> [Brief A]:
From the article about the opening of Brix Wine & Charcuterie Boutique, list every area of the bar that the article describes, both indoors and outdoors.
> [Brief B]:
According to the article about the opening of Brix Wine & Charcuterie Boutique, are these statements true? Answer yes or no for each, and quote the words that decide it. (i) The bar seats roughly 40 patrons. (ii) Westbrooks designed the bar with help from an architect. (iii) The patio will eventually hold up to 200 seats.

Document section below:

After more than a year’s worth of anticipation, forthcoming West Village bar and bottle shop, Brix Wine & Charcuterie Boutique, is poised to open this month in a historic bank building at the corner of Kercheval and Van Dyke. Owner Mikiah Westbrooks tells Eater she’s in the final stages of securing licensing and inspections.
Designed by Westbrooks herself with help from her husband, the bar occupies the space formerly home to the bank’s service window and vault and seats roughly 40 patrons. The narrow service window area features small two-top tables dressed up with copper wall hangings and comfy couches. The ceiling will be draped with fabric.
In the main bar area, customers can gather around two communal tables. The vault is being converted into a private lounge area with an exclusive high-end bottle and charcuterie service. More space — between 50 and 100 seats — will eventually be available outside on a patio extending across the parking lot toward the neighboring dry cleaners.

End of Document section.
Dataset extract below:

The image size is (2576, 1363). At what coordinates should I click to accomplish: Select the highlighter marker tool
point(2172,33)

End of Dataset extract.
Dataset extract below:

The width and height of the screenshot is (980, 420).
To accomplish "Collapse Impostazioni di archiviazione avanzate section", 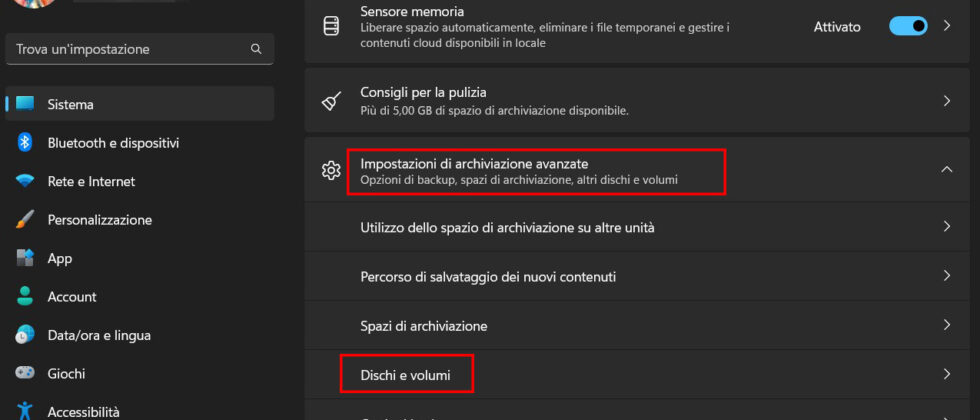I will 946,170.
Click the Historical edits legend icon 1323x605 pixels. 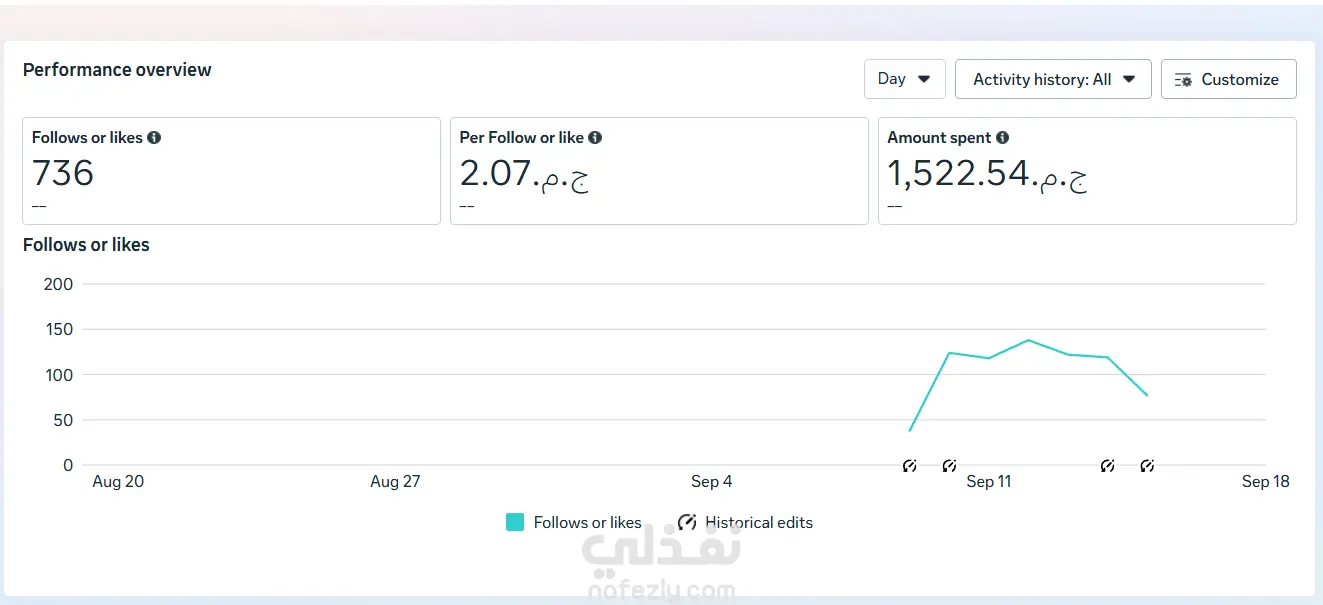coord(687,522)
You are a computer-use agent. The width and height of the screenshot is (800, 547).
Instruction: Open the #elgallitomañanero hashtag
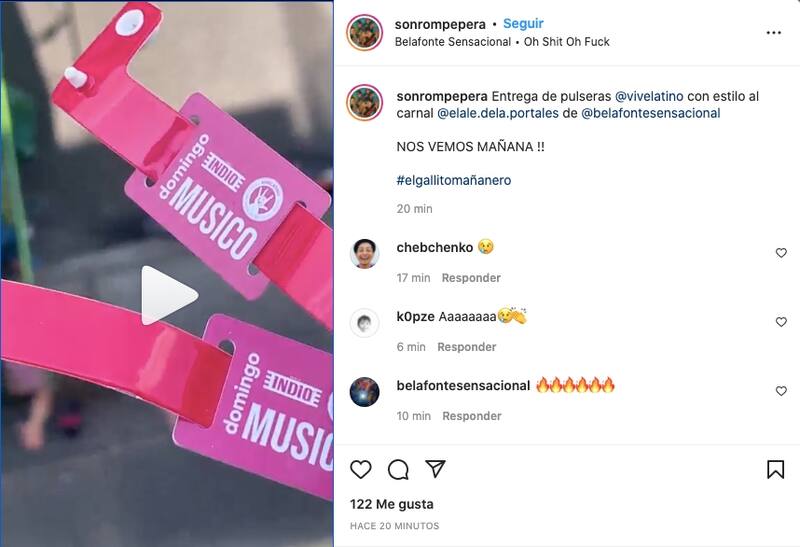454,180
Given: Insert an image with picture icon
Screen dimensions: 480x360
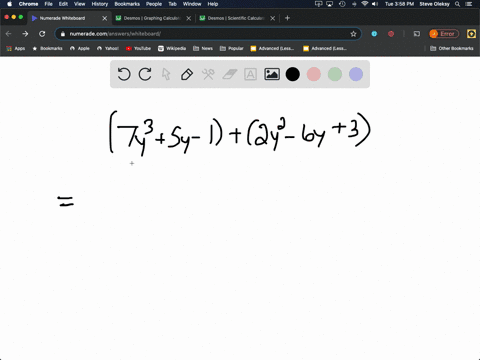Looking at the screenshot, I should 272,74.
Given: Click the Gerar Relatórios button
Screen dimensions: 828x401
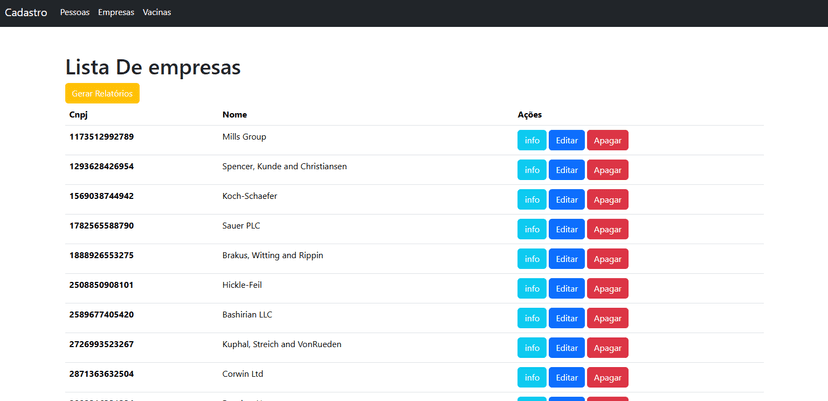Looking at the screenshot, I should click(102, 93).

End of Dataset extract.

> [Solution A]:
- The narrow service window area
- The main bar area
- The vault, being converted into a private lounge area
- The patio outside, extending across the parking lot

> [Solution B]:
(i) Yes: "seats roughly 40 patrons"
(ii) No: "Designed by Westbrooks herself with help from her husband"
(iii) No: "between 50 and 100 seats"